Como explicaban los compañeros de Révolution Permanente en su análisis de las movilizaciones en Francia desde finales de 2018, se ha producido un cambio en la subjetividad política en sectores de la clase obrera. A través de la tesis de la “chaleco-amallirización” de las protestas, con movimientos de protesta que entienden la necesidad del control del espacio público y de la confrontación con la policía como forma de lograr las reivindicaciones políticas. Recuperando las barricadas y descartando la vieja y comprobada estrategia de concertación social de las burocracias sindicales, esta nueva generación obrera surgida de la lucha de clases en Francia demostraba que es posible y deseable soñar con un mundo nuevo y mejor.
Si bien, es cierto que las obras utópicas aún no se han convertido en el producto estrella en Netflix, es de justicia señalar que las condiciones históricas que en el pasado han permitido el surgimiento de estos textos están volviendo a la escena. Quizás no vivimos aún un momento donde existan dos claros proyectos contrapuestos como se daba a inicios del siglo pasado, pero es indudable que vivimos en la crisis del existente y en los inicios de una nueva época de revueltas y revoluciones para construir la alternativa.

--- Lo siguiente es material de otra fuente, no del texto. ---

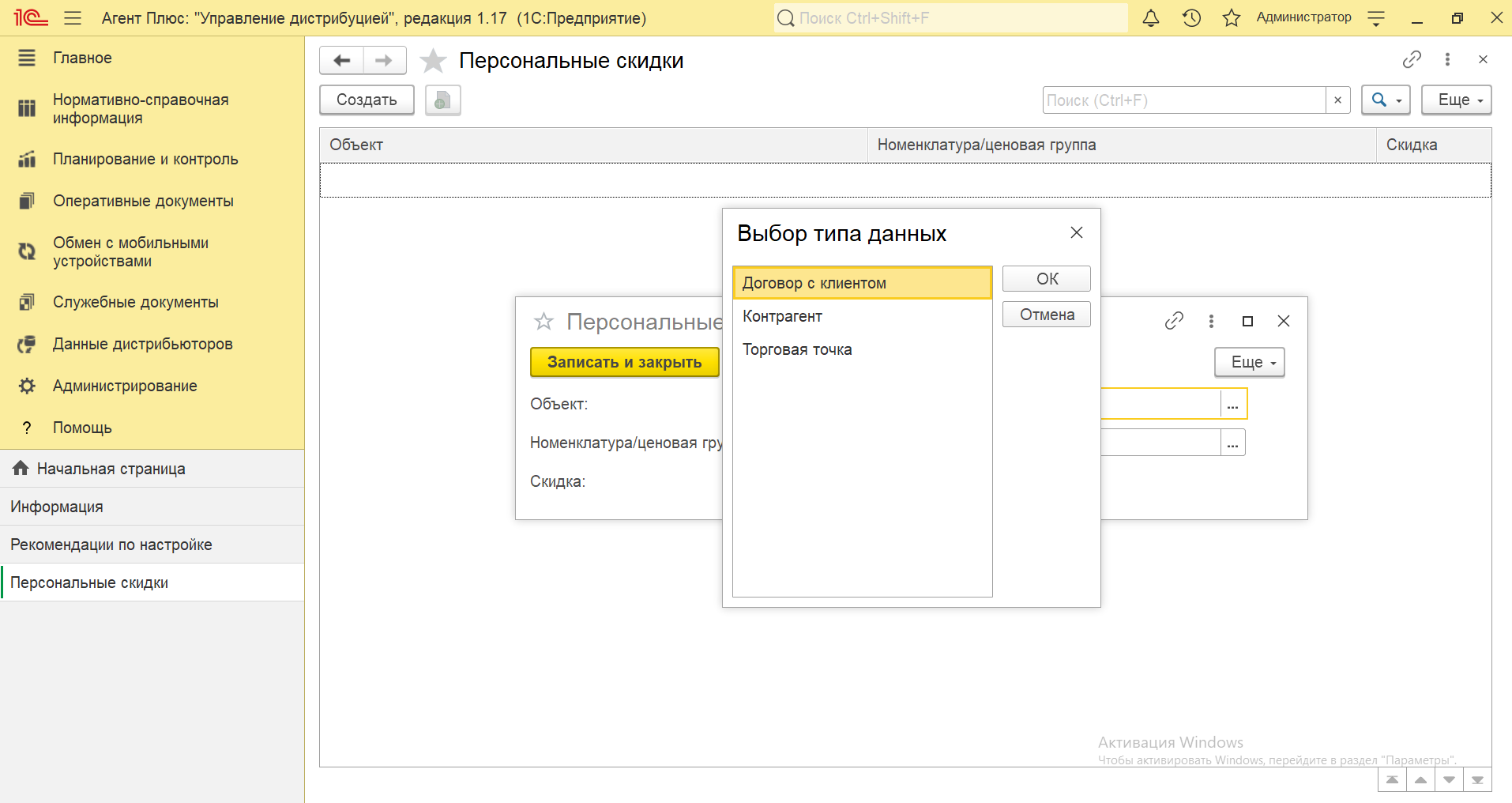Click the Отмена button
The image size is (1512, 803).
[1046, 315]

Quedamos por tanto a la espera de ver qué tipo de nuevos mundos somos capaces de imaginar y con que potencial somos capaces de hacerlo con la tecnología actual. El mundo virtual del videojuego que ya ha sido protagonista de importantes protestas políticas como las de Hong Kong y que nos da herramientas impensables hace unos años para constituir nuevas realidades podría ser un punto de inicio de estas nuevas reflexiones. Si han podido serlo y lo han sido de importantes obras distópicas con grandes éxitos de mercado y de crítica ¿por qué no cabría imaginar ese mundo futuro probablemente material para una distopía de derechas desde nuestras pantallas?